Kedua, optimalisasi dana otonomi khusus. Optimalisasi ini dilakukan dengan meningkatkan alokasi dan efektivitas dana otsus dengan fokus pada program prioritas yang berdampak langsung pada peningkatan IPM. Berikut, mekanisme pengawasan ketat dengan melibatkan masyarakat adat dan lembaga independen serta prioritas pada pembiayaan layanan dasar seperti pendidikan, kesehatan, dan infrastruktur kritikal.

Ketiga, skema pendanaan inovatif. Dana transisi (transition fund) khusus untuk Papua selama masa implementasi kebijakan. Skema kemitraan publik-swasta yang dijamin pusat untuk proyek infrastruktur strategis. Kemudian, pemanfaatan dana lingkungan global untuk pembangunan berkelanjutan di Papua

Keempat, penguatan tata kelola keuangan daerah. Langkah ini dapat ditempuh melalui capacity building intensif untuk aparatur daerah dalam pengelolaan keuangan. Selain itu, digitalisasi sistem pengadaan untuk meningkatkan transparansi dan efisiensi serta optimalisasi pendapatan asli daerah (PAD) melalui pemanfaatan SDA yang berkeadilan dan berkelanjutan (sustainable).

Kelima, pendekatan pembangunan berbasis budaya dan lingkungan.
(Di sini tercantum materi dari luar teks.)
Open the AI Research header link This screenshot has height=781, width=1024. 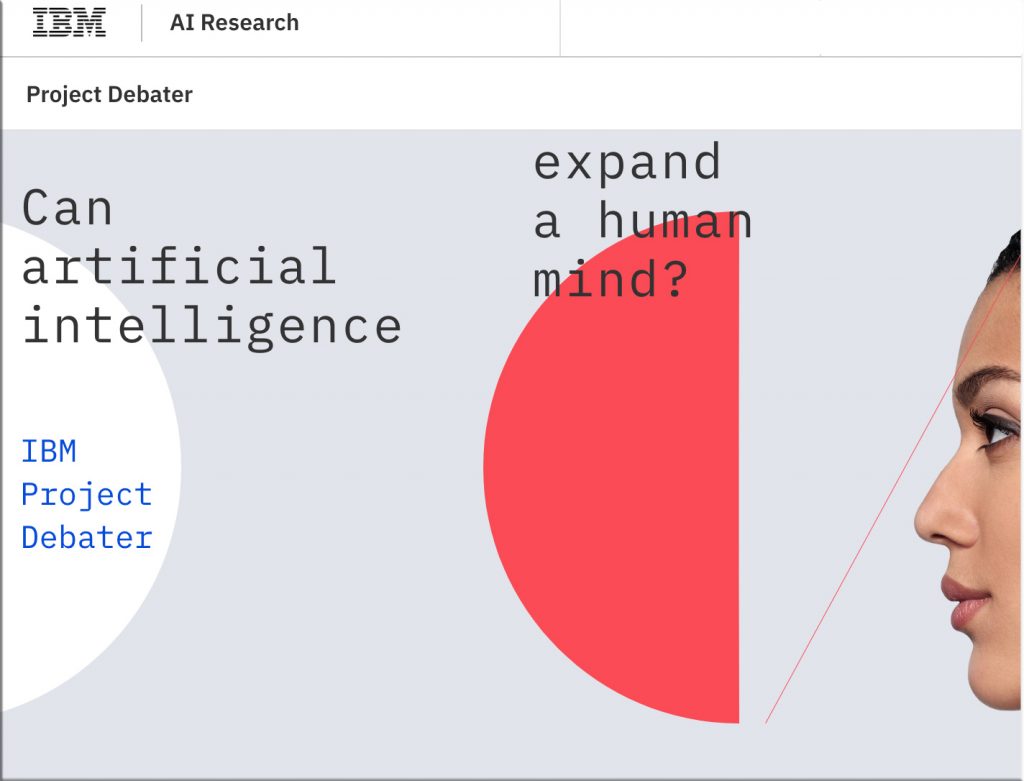[234, 23]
Di sini perlu ada skema pembiayaan khusus untuk pembangunan yang kearifan lokal dan kelestarian lingkungan. Kemudian, pemberdayaan ekonomi masyarakat adat melalui skema pendanaan mikro yang tepat sasaran. Lalu, terakhir, pengembangan ekonomi kreatif berbasis budaya Papua yang memiliki nilai tambah tinggi.

Catatan Kritis

Hemat penulis, ada sejumlah catatan kritis untuk pemerintah pusat terkait pemangkasan dana transfer ke daerah, terutama dalam konteks Papua. Pertama, sedapat mungkin pemerintah pusat menghindari pendekatan satu ukuran untuk semua.

Kebijakan fiskal idealnya harus mempertimbangkan keberagaman kapasitas dan kondisi daerah. Papua membutuhkan pendekatan khusus yang mempertimbangkan karakteristik geografis yang melilit, sosial, dan budaya yang unik.

Kedua, perkuat koordinasi dan dialog. Saat ini sangat mendesak yaitu diperlukan forum konsultasi permanen antara pemerintah pusat dan daerah di Papua —dan tentu juga di daerah-daerah lain di Indonesia dengan topangan APBD minim— guna memastikan kebijakan yang diterapkan sesuai dengan kebutuhan riil dan kapasitas daerah.

Ketiga, belajar dari masa lalu (learning from the past). Pemerintah pusat harus belajar dari pengalaman implementasi kebijakan serupa yang justru memperlebar kesenjangan antara Jawa dan luar Jawa, serta barat dan timur Indonesia.

Kebijakan pemangkasan dana transfer ke daerah merupakan ujian besar bagi komitmen pemerintah terhadap prinsip keadilan fiskal dan pembangunan inklusif. Dalam konteks Papua, sekali lagi, kebijakan pemangkasan dana transfer ke daerah berisiko memundurkan pencapaian pembangunan yang sudah susah payah dibangun.

Paling kurang ada beberapa rekomendasi yang harus menjadi atensi pemerintah pusat. Pertama, penundaan implementasi kebijakan pemangkasan untuk Papua sampai tersedia skema pengganti yang memadai.

Kedua, penguatan skema afirmatif melalui perluasan cakupan dan peningkatan alokasi dana otonomi khusus. Ketiga, pendampingan teknis intensif dari pemerintah pusat untuk meningkatkan kapasitas fiskal daerah.

Keempat, pengembangan skema pendanaan alternatif yang inovatif dan sesuai dengan karakteristik Papua. Kelima, monitoring dan evaluasi secara komprehensif yang melibatkan para pemangku kepentingan lokal (stakeholders).

Pembangunan Papua bukan hanya tentang angka-angka statistik, tetapi tentang keadilan, perdamaian, dan keberlanjutan. Kebijakan fiskal harus menjadi alat untuk mewujudkan tujuan-tujuan luhur bernegara di level daerah.

Bukan sebaliknya, menghambat melalui kebijakan yang terkesan jauh dari pertumbuhan, penciptaan lapangan pekerjaan, pengurangan kemiskinan, dan lingkungan (pro-growth, pro-poor, pro-job, dan pro-environment).